O Globo
Foram dias duros, mas o governo encerra a
semana contabilizando vitórias como a aprovação do pacote fiscal e da Reforma
Tributária
A semana passada foi especialmente
tumultuada, mas terminou com balanço positivo. Foi aprovada a última parte da
regulamentação da Reforma
Tributária, dos impostos sobre consumo, uma vitória em uma luta de
mais de três décadas. Foi aprovado o pacote fiscal. O dólar disparou, bateu em
nível recorde, mas recuou na tarde da quinta e na sexta-feira. Houve uma
transição harmônica no Banco Central e
o presidente Lula deu
uma chancela firme à autonomia do BC.
Ninguém sai de guerras sem baixas e feridos. O pacote perdeu parte da consistência, o Congresso se rendeu ao lobby da minoria do funcionalismo que ganha acima do teto. A Reforma Tributária passou a abrigar concessões a vários grupos de interesse. O mais danoso deles, o das armas. O dólar permaneceu alto e isso afeta a economia real, principalmente a inflação.
O projeto de fundir os impostos sobre consumo
e criar um imposto de valor agregado esteve nos planos de vários governos,
inclusive do próprio Lula, e todos fracassaram. Essa específica proposta nasceu
no legislativo, numa PEC apresentada pelo deputado Baleia Rossi em
2019 e foi ignorada pelo governo Bolsonaro. O ministro Fernando
Haddad assumiu o projeto como sendo do governo, trouxe para a
sua equipe o inspirador da ideia, o economista Bernard Appy, e negociou
incansavelmente. É uma vitória histórica. O Brasil inicia agora a transição,
ainda que lenta, para uma forma mais moderna de tributação sobre o consumo.

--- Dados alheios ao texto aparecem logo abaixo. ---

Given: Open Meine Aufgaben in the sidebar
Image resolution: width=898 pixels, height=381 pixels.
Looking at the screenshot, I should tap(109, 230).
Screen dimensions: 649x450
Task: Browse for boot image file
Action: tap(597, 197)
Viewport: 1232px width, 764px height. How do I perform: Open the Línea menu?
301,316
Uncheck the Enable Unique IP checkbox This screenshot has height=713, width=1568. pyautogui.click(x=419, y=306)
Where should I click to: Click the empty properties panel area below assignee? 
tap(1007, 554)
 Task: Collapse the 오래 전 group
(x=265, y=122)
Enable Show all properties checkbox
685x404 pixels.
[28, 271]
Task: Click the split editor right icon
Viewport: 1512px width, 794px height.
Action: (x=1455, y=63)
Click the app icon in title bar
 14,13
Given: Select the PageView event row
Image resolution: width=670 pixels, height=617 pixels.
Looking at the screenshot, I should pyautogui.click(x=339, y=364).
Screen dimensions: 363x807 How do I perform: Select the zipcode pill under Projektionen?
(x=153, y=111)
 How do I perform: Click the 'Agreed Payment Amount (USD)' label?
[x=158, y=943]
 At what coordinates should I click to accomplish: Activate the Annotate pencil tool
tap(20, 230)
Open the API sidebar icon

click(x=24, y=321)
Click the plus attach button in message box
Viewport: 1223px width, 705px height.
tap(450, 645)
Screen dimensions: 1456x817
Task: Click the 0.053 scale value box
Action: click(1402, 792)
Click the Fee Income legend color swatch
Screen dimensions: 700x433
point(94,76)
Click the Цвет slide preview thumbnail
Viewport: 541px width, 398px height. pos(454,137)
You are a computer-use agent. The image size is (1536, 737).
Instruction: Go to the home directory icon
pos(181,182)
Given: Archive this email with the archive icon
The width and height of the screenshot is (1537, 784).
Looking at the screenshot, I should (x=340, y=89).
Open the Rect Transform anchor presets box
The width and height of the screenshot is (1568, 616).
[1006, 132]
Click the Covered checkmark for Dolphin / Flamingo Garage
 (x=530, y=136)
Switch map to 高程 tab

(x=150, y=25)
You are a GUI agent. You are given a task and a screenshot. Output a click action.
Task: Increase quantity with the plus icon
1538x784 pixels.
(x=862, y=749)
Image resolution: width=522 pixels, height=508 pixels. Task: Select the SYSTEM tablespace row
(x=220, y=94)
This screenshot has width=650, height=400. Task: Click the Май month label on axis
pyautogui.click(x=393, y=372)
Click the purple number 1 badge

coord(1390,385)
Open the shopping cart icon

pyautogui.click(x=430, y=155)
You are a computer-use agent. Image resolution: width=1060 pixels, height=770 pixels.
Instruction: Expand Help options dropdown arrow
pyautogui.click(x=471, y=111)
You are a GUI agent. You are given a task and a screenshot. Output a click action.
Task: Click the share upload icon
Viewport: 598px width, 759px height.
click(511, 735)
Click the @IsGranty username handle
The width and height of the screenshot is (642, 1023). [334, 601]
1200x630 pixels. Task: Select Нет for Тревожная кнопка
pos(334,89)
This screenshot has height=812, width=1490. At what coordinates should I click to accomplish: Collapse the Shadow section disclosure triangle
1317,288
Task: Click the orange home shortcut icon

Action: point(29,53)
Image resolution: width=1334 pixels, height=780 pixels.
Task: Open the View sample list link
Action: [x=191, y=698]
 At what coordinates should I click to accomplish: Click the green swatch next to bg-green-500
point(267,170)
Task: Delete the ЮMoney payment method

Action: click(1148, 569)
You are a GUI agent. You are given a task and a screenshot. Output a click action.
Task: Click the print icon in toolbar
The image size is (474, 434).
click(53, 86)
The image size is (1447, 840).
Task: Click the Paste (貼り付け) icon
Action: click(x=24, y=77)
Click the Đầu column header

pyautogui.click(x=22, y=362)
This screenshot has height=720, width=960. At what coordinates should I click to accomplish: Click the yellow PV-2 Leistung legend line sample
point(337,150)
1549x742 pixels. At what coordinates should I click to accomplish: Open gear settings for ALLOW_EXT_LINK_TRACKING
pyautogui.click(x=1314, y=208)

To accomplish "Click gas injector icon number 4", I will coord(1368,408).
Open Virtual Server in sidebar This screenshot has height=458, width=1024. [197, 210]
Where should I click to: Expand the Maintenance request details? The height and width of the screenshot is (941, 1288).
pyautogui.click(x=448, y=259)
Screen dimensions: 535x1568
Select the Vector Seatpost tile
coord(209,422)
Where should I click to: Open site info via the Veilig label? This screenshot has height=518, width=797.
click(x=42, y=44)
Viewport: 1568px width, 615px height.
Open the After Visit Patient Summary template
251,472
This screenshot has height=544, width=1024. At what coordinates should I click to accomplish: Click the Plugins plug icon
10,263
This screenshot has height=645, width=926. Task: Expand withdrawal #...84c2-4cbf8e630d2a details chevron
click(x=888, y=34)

A atual estrutura tributária foi elaborada na
ditadura que, por natureza, não negocia e impõe suas propostas. Esta foi feita
na democracia, com um Congresso forte, dominado por muitos lobbies e com uma
oposição sem compromisso com as ideias que diz defender na economia. Foi um
grande feito sim. Agora é saber como lidar com todos os defeitos e
incompletudes da reforma. Não houve coragem de mexer na Zona Franca de Manaus
e, em alguns aspectos, ampliou suas vantagens. O que é preciso fazer é levar o
polo industrial cada vez mais para a economia da sustentabilidade.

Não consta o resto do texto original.